**提示文**
● ● ● ● ● ● ●

第8講座 高密度化する「医療専門職」の役割
平成8年と今(平成22年?)を比べると、救急の搬送出場件数は38%の増加の中、救急隊員数は8%の微増となっている。この増加の原因は、高齢者の増加だと考えられている。また、二次救急医療機関(入院治療を必要とする重症患者に対応する機関)が10年間で4000から3000に減少し、通報を受けてから病院に受け入れていただくまでも、8.3分の遅延となって、35分となっている。救急搬送に関して、ルール作りを行うとしているが、素人目では、こここそIT化してしまえば良いのにと思ってしまう。
看護職に関して。医師不足以上に深刻とされている、看護師不足。新卒就業者が必要数に足りないばかりか、中途退職も多い世界なので、免許はあるけど、働いていないという人が多い。こういった潜在看護職は55~65万人いると推定されている。再就職も、日進月歩の医療の世界では、そう単純ではないようです。そのため、現場の看護職の働きやすさの環境の充実が求められています。
また、看護は最近になり、専門学校から大学化へという流れが多くありました。これは、学生の大学・短大志向を指しているとされています。また、大学化して、教育のレベルを上げることは、現場の病院に入って中途退職者を減らすことになるとも考えているようです。
個人的には、本書でも指摘しているように、看護職の働く環境が向上されない限り、この今の中途退職の多さはなくらなないと思います。多くが女性で構成される職場で、半分以上が子育てをしながらの勤務になっています。そして、交代勤務や時間外での患者の病気に対する知識を得る時間の必要性などを考えると、仕事を続けるには、肉体的にも精神的にもタフさが必要ですし、家族の理解も普通以上に必要となるでしょう。

● ● ● ● ● ● ●

**提供データ**

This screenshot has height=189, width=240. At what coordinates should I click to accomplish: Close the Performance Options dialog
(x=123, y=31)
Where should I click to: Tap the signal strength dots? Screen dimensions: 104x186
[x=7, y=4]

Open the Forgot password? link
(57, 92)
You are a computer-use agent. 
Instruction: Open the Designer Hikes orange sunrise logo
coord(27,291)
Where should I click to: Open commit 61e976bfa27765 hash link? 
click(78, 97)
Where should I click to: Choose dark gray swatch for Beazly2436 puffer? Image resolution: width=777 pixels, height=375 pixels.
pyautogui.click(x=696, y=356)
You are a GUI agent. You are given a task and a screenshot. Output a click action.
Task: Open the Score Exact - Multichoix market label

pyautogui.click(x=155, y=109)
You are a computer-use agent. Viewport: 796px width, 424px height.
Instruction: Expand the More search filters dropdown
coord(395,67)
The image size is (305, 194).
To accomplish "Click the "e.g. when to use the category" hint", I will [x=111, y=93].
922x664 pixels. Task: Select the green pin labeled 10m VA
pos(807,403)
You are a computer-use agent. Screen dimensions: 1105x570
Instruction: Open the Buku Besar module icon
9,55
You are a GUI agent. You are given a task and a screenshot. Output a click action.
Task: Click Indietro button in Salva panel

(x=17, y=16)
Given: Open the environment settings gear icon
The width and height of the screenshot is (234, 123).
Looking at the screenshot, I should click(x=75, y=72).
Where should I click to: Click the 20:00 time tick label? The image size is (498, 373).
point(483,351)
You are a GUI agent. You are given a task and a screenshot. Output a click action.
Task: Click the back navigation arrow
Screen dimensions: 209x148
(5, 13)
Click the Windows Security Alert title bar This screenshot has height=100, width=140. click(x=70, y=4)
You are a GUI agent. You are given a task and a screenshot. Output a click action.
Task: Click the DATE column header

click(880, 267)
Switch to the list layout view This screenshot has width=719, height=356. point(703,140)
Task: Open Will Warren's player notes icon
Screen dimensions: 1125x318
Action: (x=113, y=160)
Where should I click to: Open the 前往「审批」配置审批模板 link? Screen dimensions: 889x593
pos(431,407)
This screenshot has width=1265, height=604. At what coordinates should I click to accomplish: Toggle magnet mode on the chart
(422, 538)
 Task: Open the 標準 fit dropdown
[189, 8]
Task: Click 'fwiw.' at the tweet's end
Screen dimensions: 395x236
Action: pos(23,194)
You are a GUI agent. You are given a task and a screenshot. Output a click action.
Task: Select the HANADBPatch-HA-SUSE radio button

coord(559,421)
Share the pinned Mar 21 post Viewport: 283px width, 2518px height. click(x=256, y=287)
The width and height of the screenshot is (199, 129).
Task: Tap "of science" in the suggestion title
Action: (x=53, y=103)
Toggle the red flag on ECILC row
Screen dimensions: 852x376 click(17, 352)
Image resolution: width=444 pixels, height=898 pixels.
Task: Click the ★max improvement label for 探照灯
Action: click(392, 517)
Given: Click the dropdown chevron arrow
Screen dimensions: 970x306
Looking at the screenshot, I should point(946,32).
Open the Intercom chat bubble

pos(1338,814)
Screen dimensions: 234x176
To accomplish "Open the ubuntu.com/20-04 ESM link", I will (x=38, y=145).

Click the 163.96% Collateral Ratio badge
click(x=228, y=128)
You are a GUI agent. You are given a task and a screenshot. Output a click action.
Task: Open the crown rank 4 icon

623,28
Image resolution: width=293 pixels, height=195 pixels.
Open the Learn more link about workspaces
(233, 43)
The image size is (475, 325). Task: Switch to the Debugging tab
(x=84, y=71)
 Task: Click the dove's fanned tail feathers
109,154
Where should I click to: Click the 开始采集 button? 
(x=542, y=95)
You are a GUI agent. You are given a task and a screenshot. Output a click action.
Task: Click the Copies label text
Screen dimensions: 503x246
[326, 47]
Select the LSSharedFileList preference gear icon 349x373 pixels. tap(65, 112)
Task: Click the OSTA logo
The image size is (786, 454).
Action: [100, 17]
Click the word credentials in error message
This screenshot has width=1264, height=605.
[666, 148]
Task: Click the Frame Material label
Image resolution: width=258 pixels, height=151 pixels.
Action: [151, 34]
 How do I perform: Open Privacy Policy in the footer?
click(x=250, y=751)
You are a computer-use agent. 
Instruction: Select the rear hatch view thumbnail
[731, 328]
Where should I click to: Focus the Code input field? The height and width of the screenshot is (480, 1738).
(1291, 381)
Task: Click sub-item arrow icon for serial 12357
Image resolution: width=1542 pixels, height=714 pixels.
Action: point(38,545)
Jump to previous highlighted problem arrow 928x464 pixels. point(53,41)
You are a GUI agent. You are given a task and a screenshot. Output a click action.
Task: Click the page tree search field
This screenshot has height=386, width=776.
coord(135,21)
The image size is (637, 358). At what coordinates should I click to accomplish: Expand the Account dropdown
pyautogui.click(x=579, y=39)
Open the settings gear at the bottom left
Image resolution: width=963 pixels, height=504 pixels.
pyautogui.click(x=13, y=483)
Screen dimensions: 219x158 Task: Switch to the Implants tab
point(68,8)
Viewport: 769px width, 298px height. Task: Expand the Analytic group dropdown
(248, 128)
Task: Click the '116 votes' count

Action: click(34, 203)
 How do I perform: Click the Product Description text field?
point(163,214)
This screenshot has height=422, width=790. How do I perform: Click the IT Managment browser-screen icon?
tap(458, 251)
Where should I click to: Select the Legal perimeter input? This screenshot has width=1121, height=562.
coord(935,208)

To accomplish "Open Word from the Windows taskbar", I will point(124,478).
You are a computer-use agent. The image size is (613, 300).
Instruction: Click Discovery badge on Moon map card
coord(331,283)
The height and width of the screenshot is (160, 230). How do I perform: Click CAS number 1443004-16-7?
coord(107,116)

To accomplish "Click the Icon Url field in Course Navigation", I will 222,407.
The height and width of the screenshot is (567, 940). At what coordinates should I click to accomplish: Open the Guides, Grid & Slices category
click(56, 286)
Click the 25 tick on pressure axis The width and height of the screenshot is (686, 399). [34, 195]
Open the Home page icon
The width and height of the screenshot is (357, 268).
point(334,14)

● ● ● ● ● ● ●

**指示**
医療専門職の役割を論じた提示文を、「家族の理解も普通以上に必要となるでしょう。」の後から書き継いでください。

**模範解答**
特に、以下の記述は驚いたので、掲載しておきます。これは、男性が行うような工場勤務より時間的にはきついものだと思います。"夜勤が月9回以上の看護職が50.7%、10回以上の看護職が26.2%、変則を含む3交代の平均夜勤回数は8.5回でした。超過勤務の実態に至っては、全国の病院勤務の看護職の約2万人が過労死危険レベルにありました(通常、過労死の認定は月80時間程度で、看護の場合は50~60時間以上とされています)。3交代で働く看護職に、さらに超過勤務をさせる国は先進国では他にないでしょう。看護職は24時間勤務の職種にも関わらず、さらに超過勤務があり、過労死の認定に当たる人が2万人もいるのです。・・・100床あたりの看護師の数が米国300人強、カナダ250人、イタリア180人、日本66.8人。"という現状を知っていたら、多くの人は辞めたがるでしょう。また、これは看護職だけの問題でなく、患者側にも大きなリスクとなります。看護師の数が減るほど、患者の死亡率は上がるとされているからです。
管理栄養士について。現在の医療費は34兆円。2025年には、45兆円になるという試算もある。これは、国力の低下を招く。これに対して医療費削減の目的とし、一次予防を提案している。平均寿命が高い日本はQOLが高いということはなく、むしろ間違いと述べている。寝たきりや欝病患者の多い日本では、むしろQOLは低い。これらは、習慣的な一次予防から改善できるとのこと。QOLが高い高齢者が増えれば、高齢者医療費は増えない。
薬局薬剤師について。本書で指摘しているように、薬剤師が処方箋しか見れないのは、おかしい事だと思われる。よく、薬剤師に"今日は〇〇の病気ですか?"と聞かれるが、あれは薬剤師が病名も知らない相手に、言われた通りに薬を配布しろという今の仕組みからきている。患者さんの情報にアクセスして、長期戦となる生活習慣病などに対応していくには、こういったチーム医療がより円滑に行える仕組みづくりが重要となっていくのではないだろうか?医療には、こういう早く変えれば良いのにと思われる部分が多々あるのだが、それは何故進まないのだろうか?
最後の永井良三氏の講座は非常に興味深い。日本がベット数あたりの患者が多いのは、ベット数が多いから。他国では、ベット数を少なくする変わりに、それを包括する社会システムが存在する。また、医師不足と言われていても、医師は他国より人口比でみると多い。しかし、手術件数になると、それが逆転する。実は、医師が手術を行う期間は限られ、ピラミッド型の組織が人材の有効活用を阻害していると言います。また、救急や看護師などに対して、ただ数を増やすだけでも、問題は解決しないとのべています。社会のシステムとして、これらの問題をどう解決するのかが重要であると。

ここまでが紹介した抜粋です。